Numerical debugging

I spent an enormous fraction of this week helping students debug numerical code. Since I keep repeating the same things in these conversations, it probably makes sense to write a few of them down.

Start small

In general, it’s easier to debug a five line routine that does one basic task than to debug a thirty line routine that does six things. You’d really rather not be in the position of having to look at several hundred or thousand lines of code in order to diagnose a problem that some basic sanity checks would have caught when you were looking at a much smaller code segment.

Show pictures

One of the beautiful things about numerical code is that the results can often be interpreted in terms of pictures – and it’s often easier to see wrong behavior in a picture than in a table of numbers. You can get terrific insight from looking at convergence plots, visualizations of solutions, plots of functions that you’re supposedly minimizing, etc.

Use consistent notation

If you let n be a very small number, epsilon be a loop index, and i be a logical flag, you shouldn’t be surprised when you overlook a type error that should have been obvious. Even in very short code segments, notation matters.

Assert your invariants

It’s often easy to check that an output satisfies some basic properties (such as satisfying an equation or a range condition). If something is going wrong in a sequence of steps and you’re not sure where, it makes sense to explicitly test at each step that the output of one step (and input of the next) satisfies the properties you think it ought to have.

Write unit tests

It’s a useful skill to decide in advance what properties each function is supposed to have, and to write a little test script that makes sure your functions do indeed have the right properties. And if you’ve gone to the trouble of writing a test, it might be worth keeping it around for later.

Think about hard cases

If there is a singular case that could cause your code to face plant, you should make sure to check that your code handles that case (and nearby problems) with some modicum of grace.

Beware non-fatal errors

Watch out for code that “works” on the first try. Are you getting the speed and accuracy you expected? For example, Newton’s method converges (locally) quadratically to the solution to a nonlinear equation, but many almost-Newton methods converge linearly. If your code for Newton iteration converges, that doesn’t actually mean that you’ve computed all your derivatives correctly (for example) – it just means that you’re close enough to get something convergent. The difference will only show up if you look at details of the rate of convergence.

Beware error propogation

Watch out for ill-posed intermediate problems. Just because two codes are accurate on their own does not mean the composition of those codes will be accurate in arbitrary settings.

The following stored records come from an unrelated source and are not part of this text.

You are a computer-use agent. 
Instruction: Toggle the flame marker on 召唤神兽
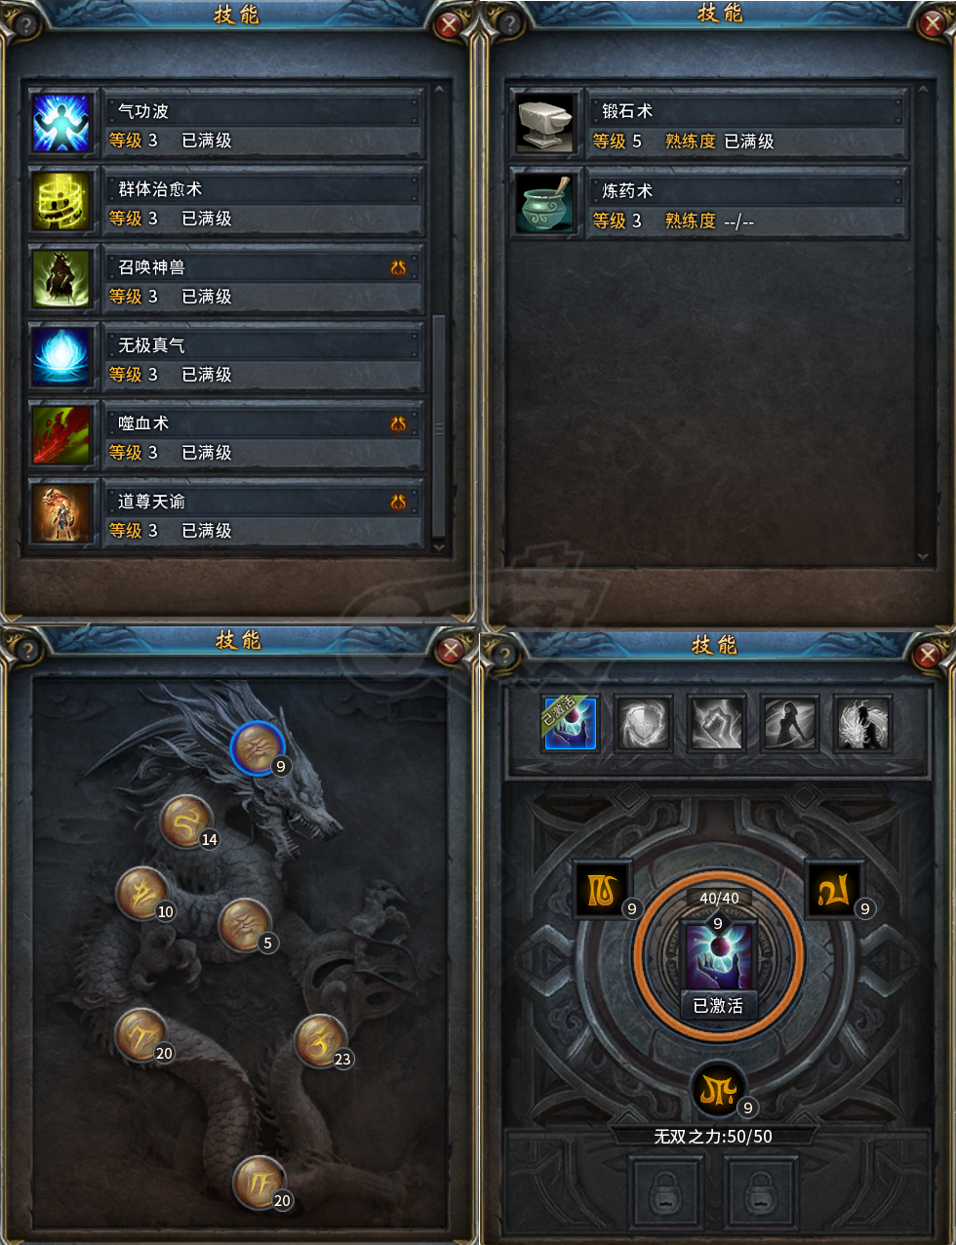(398, 267)
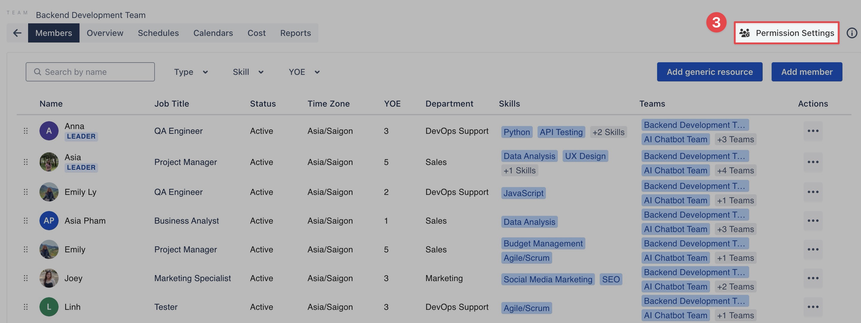
Task: Open the Reports tab
Action: (x=295, y=33)
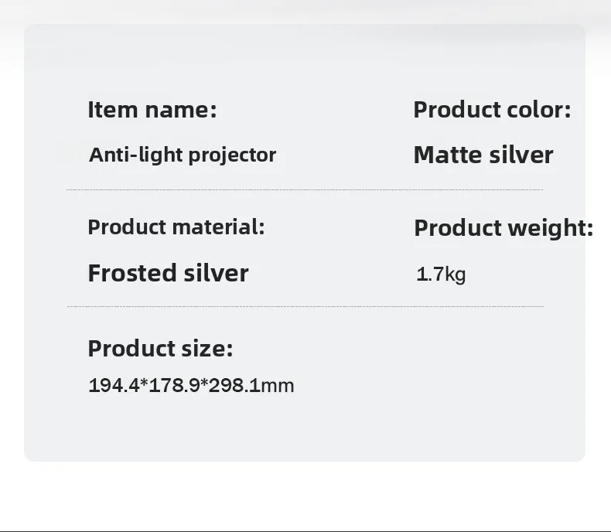
Task: Click the "Product weight:" heading
Action: click(503, 228)

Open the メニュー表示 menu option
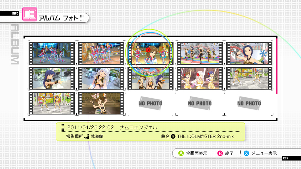(264, 153)
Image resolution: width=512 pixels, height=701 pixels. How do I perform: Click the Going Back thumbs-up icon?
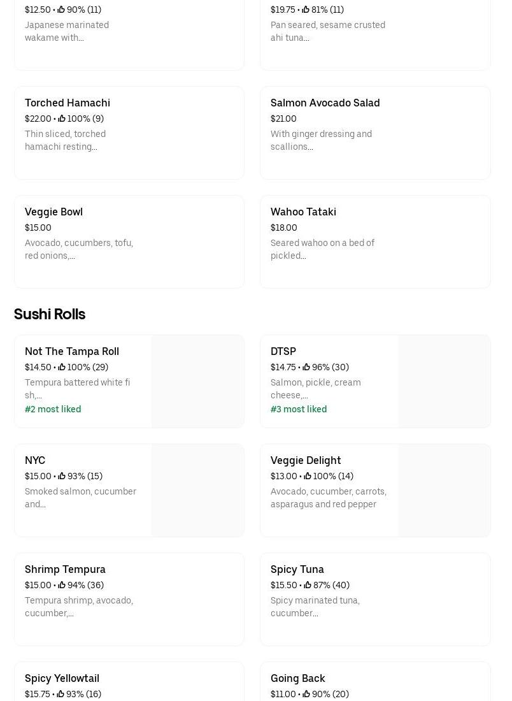pyautogui.click(x=306, y=694)
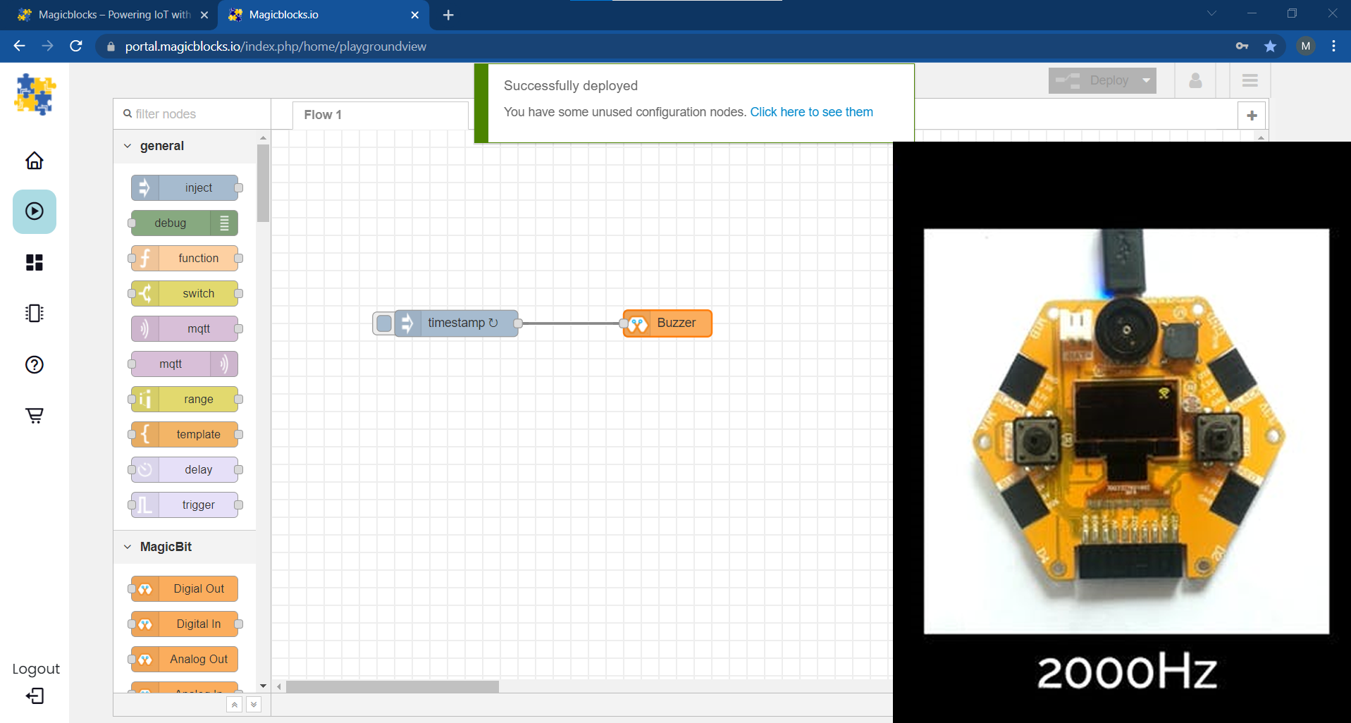
Task: Bookmark this page with star icon
Action: coord(1270,47)
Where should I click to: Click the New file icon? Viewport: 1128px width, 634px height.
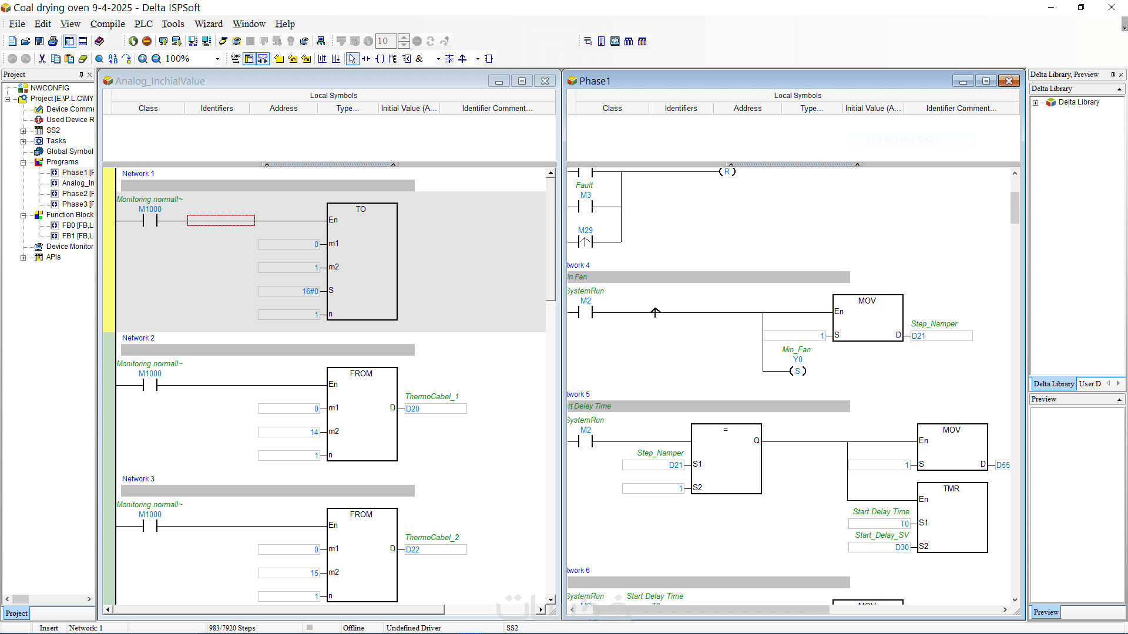coord(12,41)
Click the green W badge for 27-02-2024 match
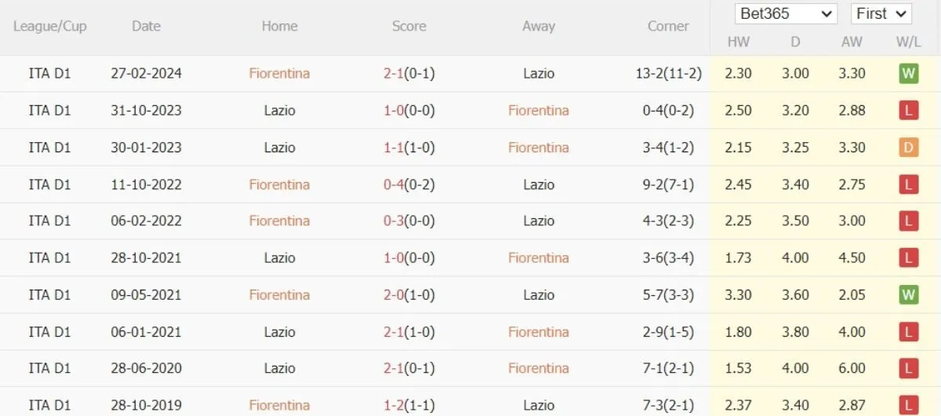The width and height of the screenshot is (941, 416). click(908, 74)
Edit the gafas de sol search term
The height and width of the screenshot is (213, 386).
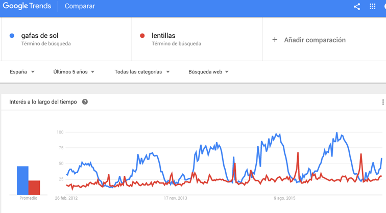(x=39, y=36)
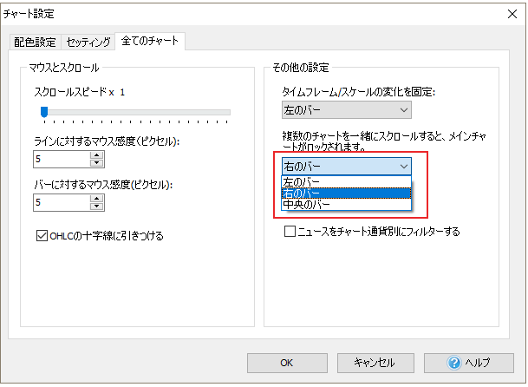This screenshot has height=387, width=528.
Task: Uncheck OHLCの十字線に引きつける checkbox
Action: [x=42, y=235]
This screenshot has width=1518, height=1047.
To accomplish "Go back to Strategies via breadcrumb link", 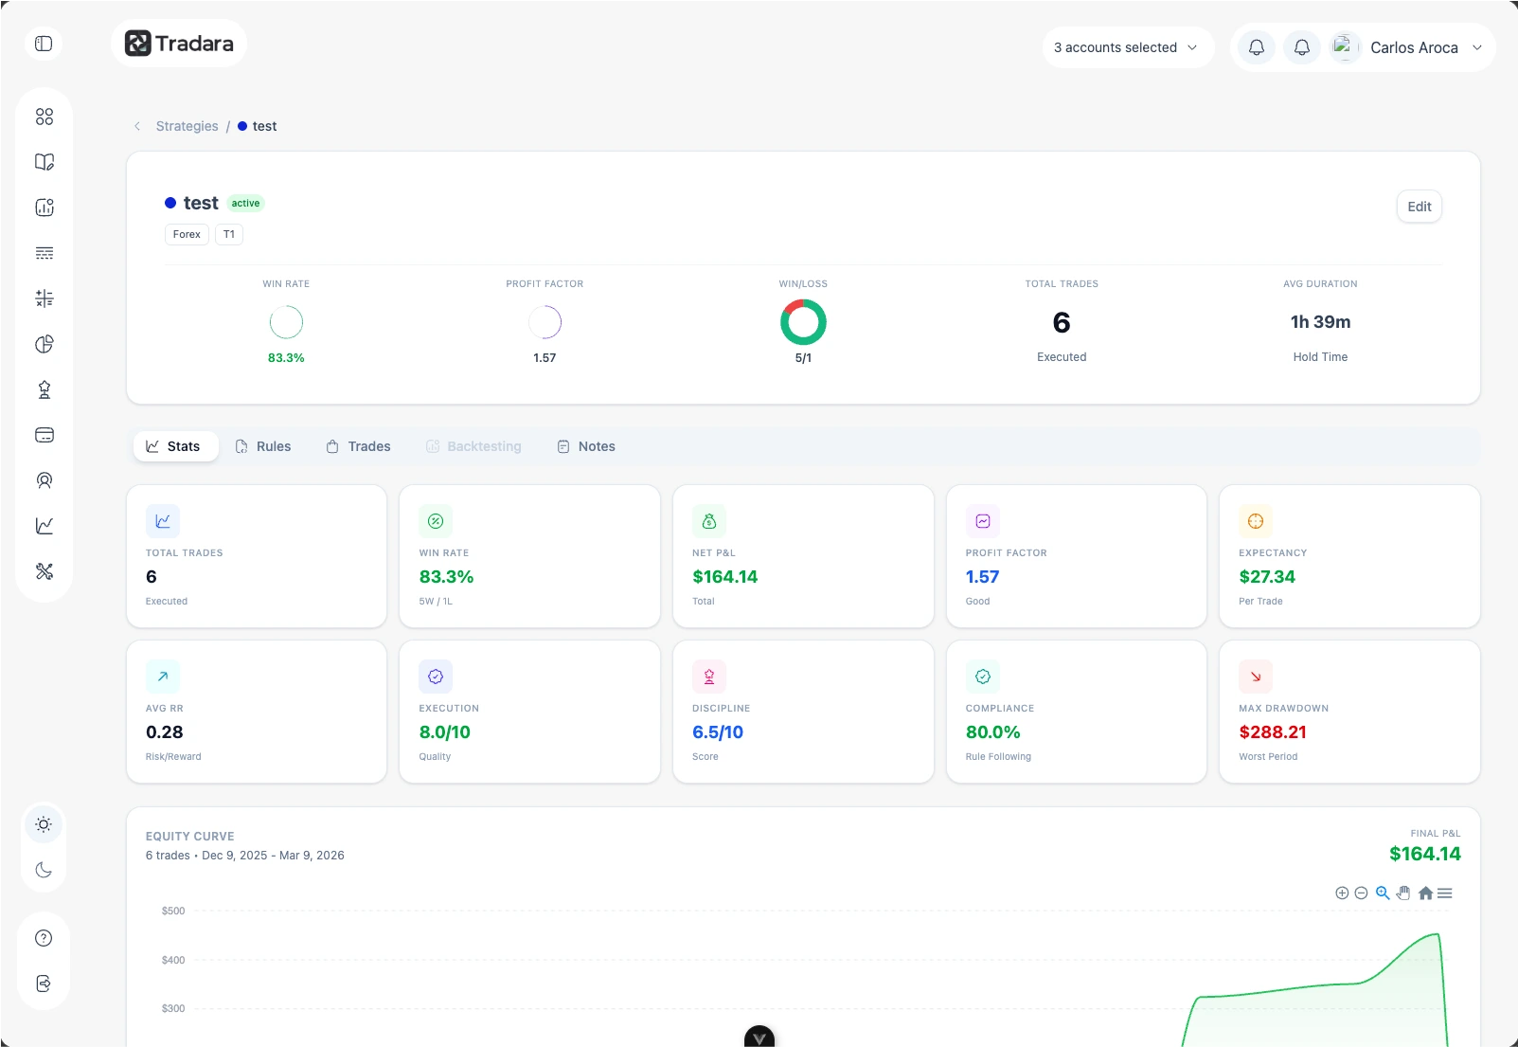I will [187, 126].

Not all errors are numerical

If Matlab tells you that you’re trying to solve a nearly-singular linear system, there may be some numerical issue in your problem formulation that you should worry about. Or you might have made an indexing mistake when you set up the matrix in the linear system. Think a little bit before ruling out the possibility that your bug might have nothing to do with numerical subtleties and everything to do with good old-fashioned off-by-one mistakes.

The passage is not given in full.